Así pues, las tecnologías de la información han forjado cambios fundamentales en toda la sociedad posibilitando el paso de la era industrial a la era de redes. Vivimos en una sociedad en la que las redes de información global resultan infraestructuras esenciales, pero ¿cómo han afectado estos cambios a las relaciones humanas? Internet ha cambiado el comercio, la educación, el gobierno, la salud e incluso la forma de relacionarnos afectivamente; podría decirse que está siendo uno de los instrumentos principales de cambio social en la actualidad.
Es especialmente importante cómo ha afectado a la propia comunicación social. No hay duda de que cada día las nuevas tecnologías siguen ganando terreno y transformando nuestros hábitos y posibilidades de comunicación, y lo han hecho especialmente entre el público joven, aunque a día de hoy todavía haya lugar para las herramientas analógicas en determinados sectores. Con internet no existen ya fronteras para la comunicación. A través de internet las barreras tradicionales de tiempo y espacio desaparecen, como he comentado antes, y las posibilidades comunicativas se amplían. Se ha llegado incluso a hablar de «la nueva democracia de la comunicación» gracias al impacto de las herramientas sociales.

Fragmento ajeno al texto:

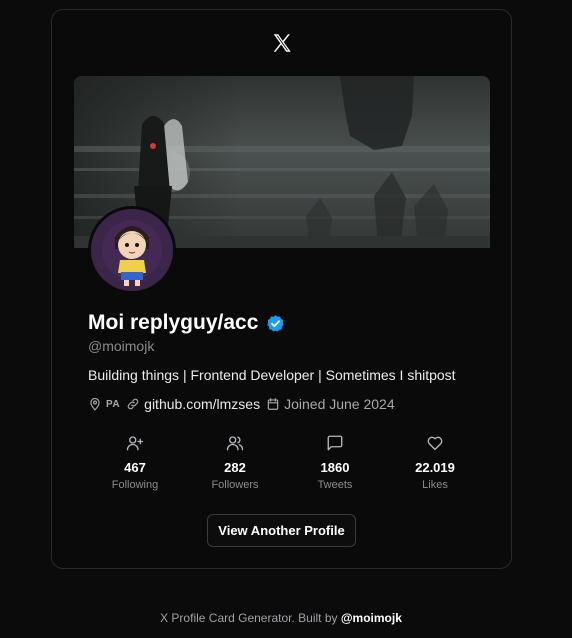  I want to click on x-logo-icon, so click(282, 43).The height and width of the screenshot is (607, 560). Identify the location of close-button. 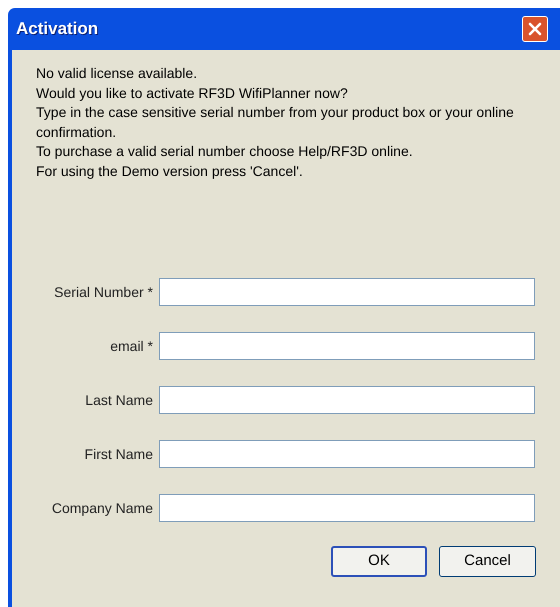
(535, 29). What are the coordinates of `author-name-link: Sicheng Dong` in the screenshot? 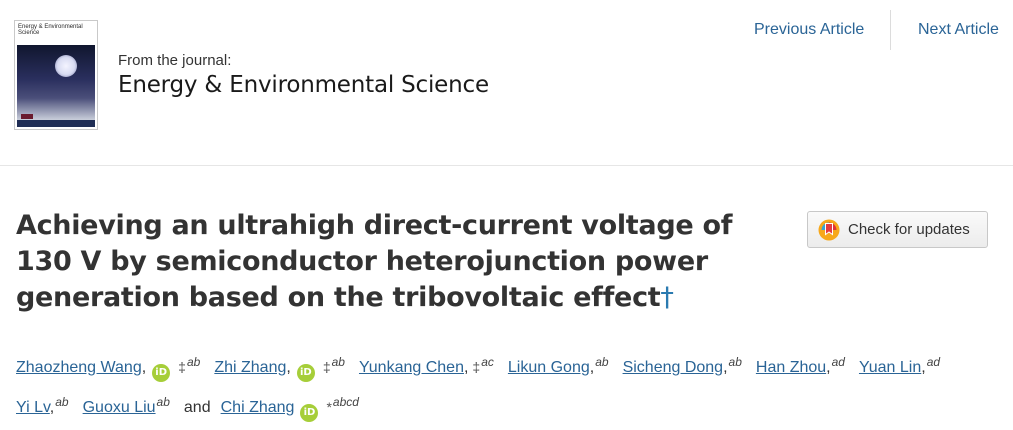 It's located at (674, 368).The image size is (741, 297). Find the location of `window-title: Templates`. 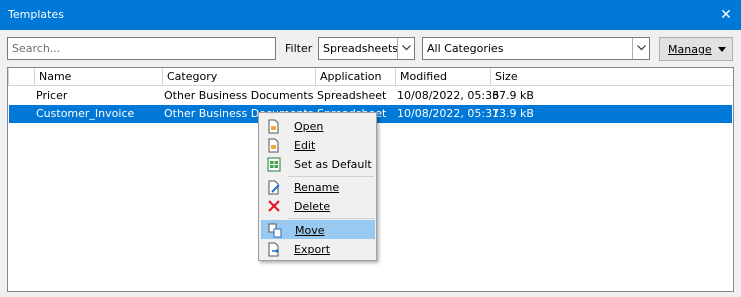

window-title: Templates is located at coordinates (36, 14).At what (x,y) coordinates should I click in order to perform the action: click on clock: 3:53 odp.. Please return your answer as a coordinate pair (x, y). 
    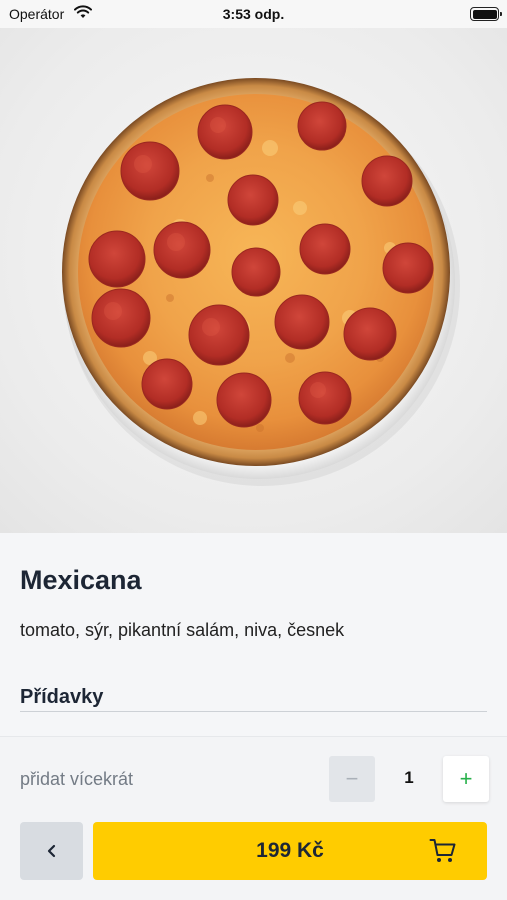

Hoy en día la instantaneidad y la movilidad se vuelven predominantes en la evolución de internet. El internet móvil vuelve a revolucionar, una vez más, esta joven historia. No hay duda de que nos enfrentamos a una realidad que es cada vez más móvil, con conectividad total a internet a través de smartphones y tabletas en todos los ámbitos posibles. Una realidad en la que todo está en la nube sin depender de un dispositivo concreto.